__AIM__
Lay out everything in the material, from the top down to and including the line that contains "coord(262,629)", as a two-column CSV with the headers text and answer and one row per answer. Put each value in a single quoted field, with its line breaks replaced by spaces.

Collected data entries

►

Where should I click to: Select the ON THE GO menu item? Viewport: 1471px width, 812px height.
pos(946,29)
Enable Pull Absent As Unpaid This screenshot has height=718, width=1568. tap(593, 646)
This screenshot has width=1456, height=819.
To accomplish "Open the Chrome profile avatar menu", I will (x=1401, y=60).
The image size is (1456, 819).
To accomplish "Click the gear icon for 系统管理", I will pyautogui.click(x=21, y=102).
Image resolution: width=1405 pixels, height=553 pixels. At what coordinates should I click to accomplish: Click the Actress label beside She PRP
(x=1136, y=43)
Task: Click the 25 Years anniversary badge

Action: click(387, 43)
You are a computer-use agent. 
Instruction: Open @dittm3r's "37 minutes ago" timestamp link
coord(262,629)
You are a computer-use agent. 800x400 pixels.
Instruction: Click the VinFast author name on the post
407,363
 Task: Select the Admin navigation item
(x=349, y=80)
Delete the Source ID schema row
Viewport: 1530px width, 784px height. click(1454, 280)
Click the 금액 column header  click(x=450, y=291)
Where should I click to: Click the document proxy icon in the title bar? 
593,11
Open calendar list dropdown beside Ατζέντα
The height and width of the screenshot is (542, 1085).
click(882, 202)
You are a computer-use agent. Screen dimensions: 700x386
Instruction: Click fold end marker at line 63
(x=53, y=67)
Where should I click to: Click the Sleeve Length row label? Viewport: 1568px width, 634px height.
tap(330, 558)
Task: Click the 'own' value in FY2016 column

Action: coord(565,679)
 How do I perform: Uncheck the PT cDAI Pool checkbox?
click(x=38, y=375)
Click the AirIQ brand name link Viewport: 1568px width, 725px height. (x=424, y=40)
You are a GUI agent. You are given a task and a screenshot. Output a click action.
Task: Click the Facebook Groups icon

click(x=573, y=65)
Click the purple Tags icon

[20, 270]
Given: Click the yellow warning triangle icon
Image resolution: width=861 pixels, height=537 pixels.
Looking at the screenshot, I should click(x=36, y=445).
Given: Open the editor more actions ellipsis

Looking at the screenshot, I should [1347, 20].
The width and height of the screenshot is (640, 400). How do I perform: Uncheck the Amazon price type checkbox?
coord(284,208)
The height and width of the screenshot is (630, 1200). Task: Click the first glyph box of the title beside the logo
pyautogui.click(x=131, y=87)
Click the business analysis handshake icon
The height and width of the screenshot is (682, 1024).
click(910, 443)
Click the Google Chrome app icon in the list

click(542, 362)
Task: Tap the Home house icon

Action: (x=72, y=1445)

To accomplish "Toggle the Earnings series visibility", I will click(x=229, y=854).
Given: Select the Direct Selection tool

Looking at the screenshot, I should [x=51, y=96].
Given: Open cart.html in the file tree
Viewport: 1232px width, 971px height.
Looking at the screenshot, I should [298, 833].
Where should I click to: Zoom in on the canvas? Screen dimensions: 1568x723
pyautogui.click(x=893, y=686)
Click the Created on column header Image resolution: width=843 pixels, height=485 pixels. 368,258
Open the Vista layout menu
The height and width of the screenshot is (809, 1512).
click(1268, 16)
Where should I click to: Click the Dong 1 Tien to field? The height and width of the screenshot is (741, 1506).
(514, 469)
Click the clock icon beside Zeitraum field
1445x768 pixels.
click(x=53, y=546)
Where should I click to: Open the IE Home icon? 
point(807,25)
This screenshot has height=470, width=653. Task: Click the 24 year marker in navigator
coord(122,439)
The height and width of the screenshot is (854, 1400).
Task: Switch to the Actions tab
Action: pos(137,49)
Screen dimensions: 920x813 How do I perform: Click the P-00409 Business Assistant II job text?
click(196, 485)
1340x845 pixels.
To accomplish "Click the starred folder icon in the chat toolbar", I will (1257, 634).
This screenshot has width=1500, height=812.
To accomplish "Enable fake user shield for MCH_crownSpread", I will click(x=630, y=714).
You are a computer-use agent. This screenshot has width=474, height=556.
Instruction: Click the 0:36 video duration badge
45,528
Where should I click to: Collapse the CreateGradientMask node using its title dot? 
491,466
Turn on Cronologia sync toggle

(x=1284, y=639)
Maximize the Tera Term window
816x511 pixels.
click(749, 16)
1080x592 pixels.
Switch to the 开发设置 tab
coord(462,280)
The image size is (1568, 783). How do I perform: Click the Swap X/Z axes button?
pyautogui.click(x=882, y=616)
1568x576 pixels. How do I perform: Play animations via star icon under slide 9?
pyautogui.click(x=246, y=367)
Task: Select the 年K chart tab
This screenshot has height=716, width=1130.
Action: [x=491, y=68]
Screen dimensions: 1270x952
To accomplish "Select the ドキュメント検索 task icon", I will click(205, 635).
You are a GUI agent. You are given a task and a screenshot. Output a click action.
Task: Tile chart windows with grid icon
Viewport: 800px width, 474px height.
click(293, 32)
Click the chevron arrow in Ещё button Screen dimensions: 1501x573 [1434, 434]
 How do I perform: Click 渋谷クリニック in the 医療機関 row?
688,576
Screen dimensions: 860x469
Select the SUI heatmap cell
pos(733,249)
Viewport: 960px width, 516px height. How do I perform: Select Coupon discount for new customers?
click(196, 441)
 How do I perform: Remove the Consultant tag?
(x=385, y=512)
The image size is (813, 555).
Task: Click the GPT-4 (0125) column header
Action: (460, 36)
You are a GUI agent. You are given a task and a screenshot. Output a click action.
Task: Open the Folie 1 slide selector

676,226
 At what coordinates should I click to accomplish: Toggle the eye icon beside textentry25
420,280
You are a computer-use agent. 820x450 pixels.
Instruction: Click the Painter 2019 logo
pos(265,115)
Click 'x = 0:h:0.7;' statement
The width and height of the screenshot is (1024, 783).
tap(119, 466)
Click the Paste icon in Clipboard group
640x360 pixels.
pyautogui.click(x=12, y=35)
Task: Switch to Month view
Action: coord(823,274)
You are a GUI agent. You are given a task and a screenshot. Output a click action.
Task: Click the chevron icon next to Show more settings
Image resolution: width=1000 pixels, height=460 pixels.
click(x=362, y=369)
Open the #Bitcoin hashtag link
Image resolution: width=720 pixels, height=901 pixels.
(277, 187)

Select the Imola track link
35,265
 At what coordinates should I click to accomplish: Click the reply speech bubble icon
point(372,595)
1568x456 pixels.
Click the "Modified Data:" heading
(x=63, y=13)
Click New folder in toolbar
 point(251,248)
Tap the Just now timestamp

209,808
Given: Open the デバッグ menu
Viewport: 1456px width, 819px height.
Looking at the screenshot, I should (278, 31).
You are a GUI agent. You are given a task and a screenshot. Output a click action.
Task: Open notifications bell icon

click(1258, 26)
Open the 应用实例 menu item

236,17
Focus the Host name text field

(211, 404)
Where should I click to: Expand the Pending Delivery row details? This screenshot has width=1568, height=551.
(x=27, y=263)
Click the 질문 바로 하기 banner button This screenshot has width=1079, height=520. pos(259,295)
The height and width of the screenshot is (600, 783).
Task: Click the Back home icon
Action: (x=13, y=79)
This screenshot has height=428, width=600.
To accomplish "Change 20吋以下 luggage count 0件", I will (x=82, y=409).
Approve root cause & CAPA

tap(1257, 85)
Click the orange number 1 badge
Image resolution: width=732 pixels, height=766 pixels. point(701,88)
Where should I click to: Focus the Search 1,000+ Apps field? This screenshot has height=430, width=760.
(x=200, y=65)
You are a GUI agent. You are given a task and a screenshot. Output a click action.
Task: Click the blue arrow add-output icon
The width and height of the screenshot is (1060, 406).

◄

__REPLY__
text,answer
"Where should I click to: Select the ON THE GO menu item? Viewport: 1471px width, 812px height.","pos(946,29)"
"Enable Pull Absent As Unpaid This screenshot has height=718, width=1568.","tap(593, 646)"
"This screenshot has width=1456, height=819. To accomplish ""Open the Chrome profile avatar menu"",","I will (x=1401, y=60)."
"The image size is (1456, 819). To accomplish ""Click the gear icon for 系统管理"",","I will pyautogui.click(x=21, y=102)."
"Image resolution: width=1405 pixels, height=553 pixels. At what coordinates should I click to accomplish: Click the Actress label beside She PRP","(x=1136, y=43)"
"Task: Click the 25 Years anniversary badge","Action: click(387, 43)"
"You are a computer-use agent. Instruction: Open @dittm3r's ""37 minutes ago"" timestamp link","coord(262,629)"